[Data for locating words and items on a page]
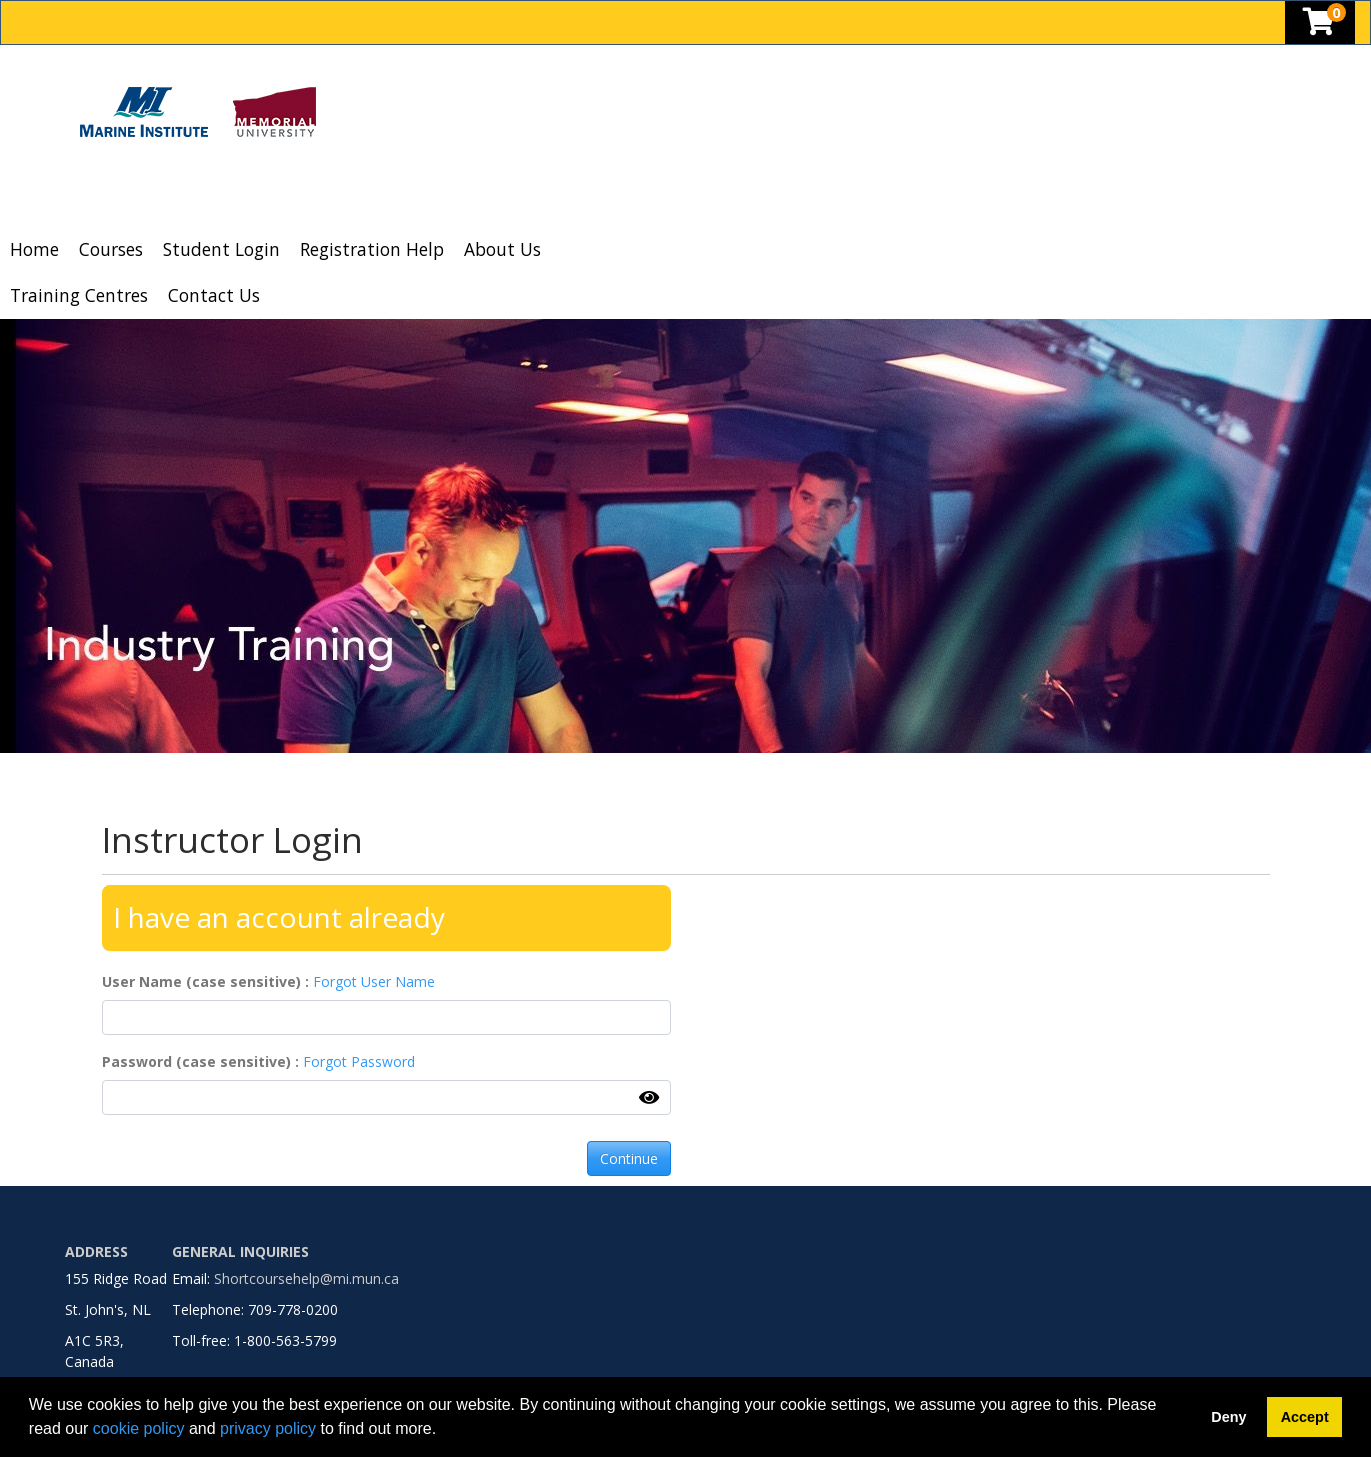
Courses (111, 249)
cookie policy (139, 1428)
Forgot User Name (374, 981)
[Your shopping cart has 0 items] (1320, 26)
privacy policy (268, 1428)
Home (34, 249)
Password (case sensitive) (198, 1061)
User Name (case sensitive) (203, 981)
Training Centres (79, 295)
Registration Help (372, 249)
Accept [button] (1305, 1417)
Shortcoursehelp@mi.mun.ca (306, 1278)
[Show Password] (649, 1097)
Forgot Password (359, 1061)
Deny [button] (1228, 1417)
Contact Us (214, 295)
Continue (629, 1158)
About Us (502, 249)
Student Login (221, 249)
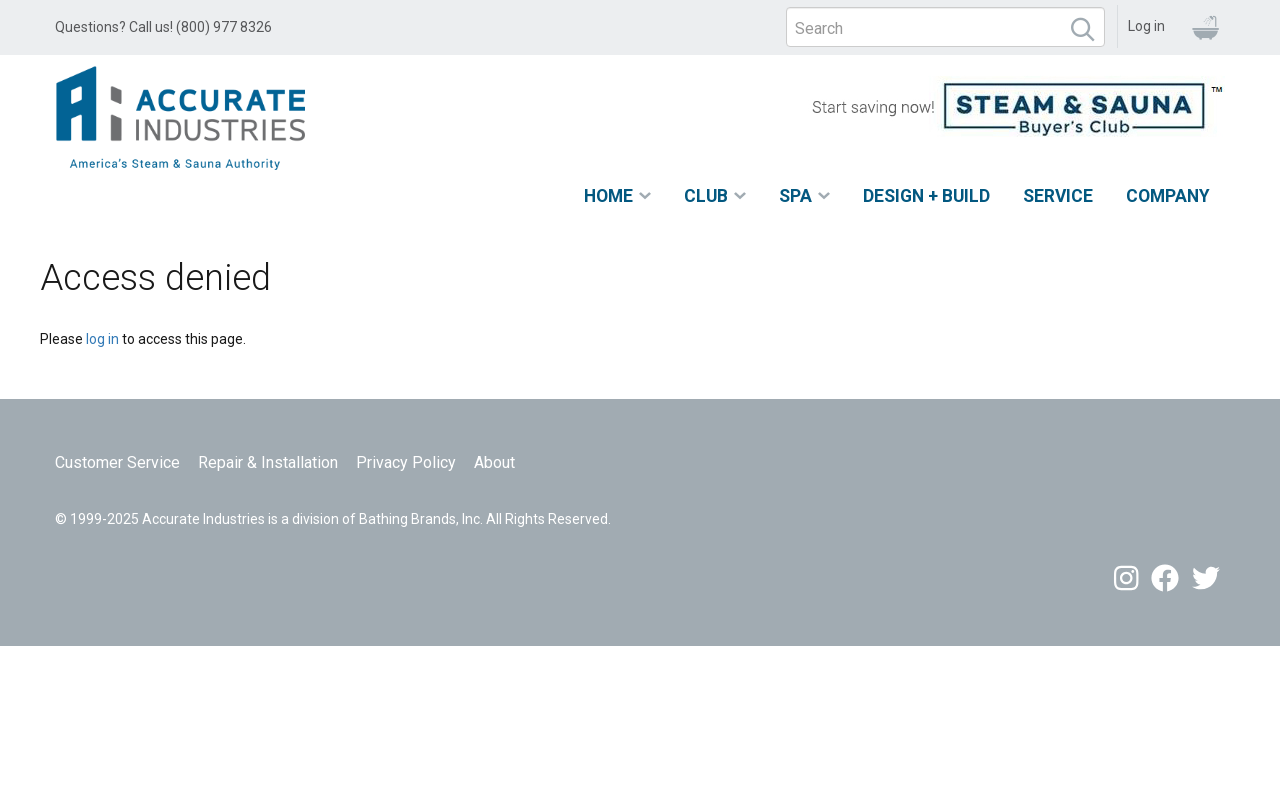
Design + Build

Exercise task
Lay out the data above as a Markdown table with two columns, "Row" for the line number and "Text" for the line itself. Skip blank lines and leave out the pictures.

Response below
| Row | Text |
|---|---|
| 1 | Courses (111, 249) |
| 2 | cookie policy (139, 1428) |
| 3 | Forgot User Name (374, 981) |
| 4 | [Your shopping cart has 0 items] (1320, 26) |
| 5 | privacy policy (268, 1428) |
| 6 | Home (34, 249) |
| 7 | Password (case sensitive) (198, 1061) |
| 8 | User Name (case sensitive) (203, 981) |
| 9 | Training Centres (79, 295) |
| 10 | Registration Help (372, 249) |
| 11 | Accept [button] (1305, 1417) |
| 12 | Shortcoursehelp@mi.mun.ca (306, 1278) |
| 13 | [Show Password] (649, 1097) |
| 14 | Forgot Password (359, 1061) |
| 15 | Deny [button] (1228, 1417) |
| 16 | Contact Us (214, 295) |
| 17 | Continue (629, 1158) |
| 18 | About Us (502, 249) |
| 19 | Student Login (221, 249) |
| 20 | Design + Build |